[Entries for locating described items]
__________________________________________________
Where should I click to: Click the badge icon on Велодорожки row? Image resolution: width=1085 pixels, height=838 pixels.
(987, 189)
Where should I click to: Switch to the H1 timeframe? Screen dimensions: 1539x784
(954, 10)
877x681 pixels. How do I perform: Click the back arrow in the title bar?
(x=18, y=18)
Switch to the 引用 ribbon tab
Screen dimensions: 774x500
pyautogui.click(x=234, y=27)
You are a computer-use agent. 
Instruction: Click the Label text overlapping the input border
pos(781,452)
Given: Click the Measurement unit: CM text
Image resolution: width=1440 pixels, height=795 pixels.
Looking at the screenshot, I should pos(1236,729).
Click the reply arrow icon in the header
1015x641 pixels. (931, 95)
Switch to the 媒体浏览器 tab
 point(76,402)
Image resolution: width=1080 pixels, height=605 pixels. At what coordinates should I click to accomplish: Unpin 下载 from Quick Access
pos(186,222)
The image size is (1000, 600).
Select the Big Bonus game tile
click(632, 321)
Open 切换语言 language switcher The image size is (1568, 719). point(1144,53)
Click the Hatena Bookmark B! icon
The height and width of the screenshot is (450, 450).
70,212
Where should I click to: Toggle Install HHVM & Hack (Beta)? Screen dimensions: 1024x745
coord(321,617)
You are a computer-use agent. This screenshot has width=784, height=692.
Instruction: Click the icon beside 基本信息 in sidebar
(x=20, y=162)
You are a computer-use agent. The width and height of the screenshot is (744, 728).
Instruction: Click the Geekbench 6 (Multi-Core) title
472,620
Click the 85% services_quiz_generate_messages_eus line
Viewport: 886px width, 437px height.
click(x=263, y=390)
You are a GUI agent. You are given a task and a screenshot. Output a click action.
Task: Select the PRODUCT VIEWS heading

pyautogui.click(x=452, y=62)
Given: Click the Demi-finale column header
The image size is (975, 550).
__________________________________________________
[WHAT YOU ARE ASKED TO DO] Copy all of the entries above word for word.

[RIGHT ANSWER]
Where should I click to: Click the badge icon on Велодорожки row? Image resolution: width=1085 pixels, height=838 pixels.
(987, 189)
Where should I click to: Switch to the H1 timeframe? Screen dimensions: 1539x784
(954, 10)
877x681 pixels. How do I perform: Click the back arrow in the title bar?
(x=18, y=18)
Switch to the 引用 ribbon tab
Screen dimensions: 774x500
pyautogui.click(x=234, y=27)
You are a computer-use agent. 
Instruction: Click the Label text overlapping the input border
pos(781,452)
Given: Click the Measurement unit: CM text
Image resolution: width=1440 pixels, height=795 pixels.
Looking at the screenshot, I should pos(1236,729).
Click the reply arrow icon in the header
1015x641 pixels. (931, 95)
Switch to the 媒体浏览器 tab
 point(76,402)
Image resolution: width=1080 pixels, height=605 pixels. At what coordinates should I click to accomplish: Unpin 下载 from Quick Access
pos(186,222)
The image size is (1000, 600).
Select the Big Bonus game tile
click(632, 321)
Open 切换语言 language switcher The image size is (1568, 719). point(1144,53)
Click the Hatena Bookmark B! icon
The height and width of the screenshot is (450, 450).
70,212
Where should I click to: Toggle Install HHVM & Hack (Beta)? Screen dimensions: 1024x745
coord(321,617)
You are a computer-use agent. This screenshot has width=784, height=692.
Instruction: Click the icon beside 基本信息 in sidebar
(x=20, y=162)
You are a computer-use agent. The width and height of the screenshot is (744, 728).
Instruction: Click the Geekbench 6 (Multi-Core) title
472,620
Click the 85% services_quiz_generate_messages_eus line
Viewport: 886px width, 437px height.
click(x=263, y=390)
You are a GUI agent. You are given a task and a screenshot. Output a click action.
Task: Select the PRODUCT VIEWS heading

pyautogui.click(x=452, y=62)
Given: Click the Demi-finale column header
The image size is (975, 550).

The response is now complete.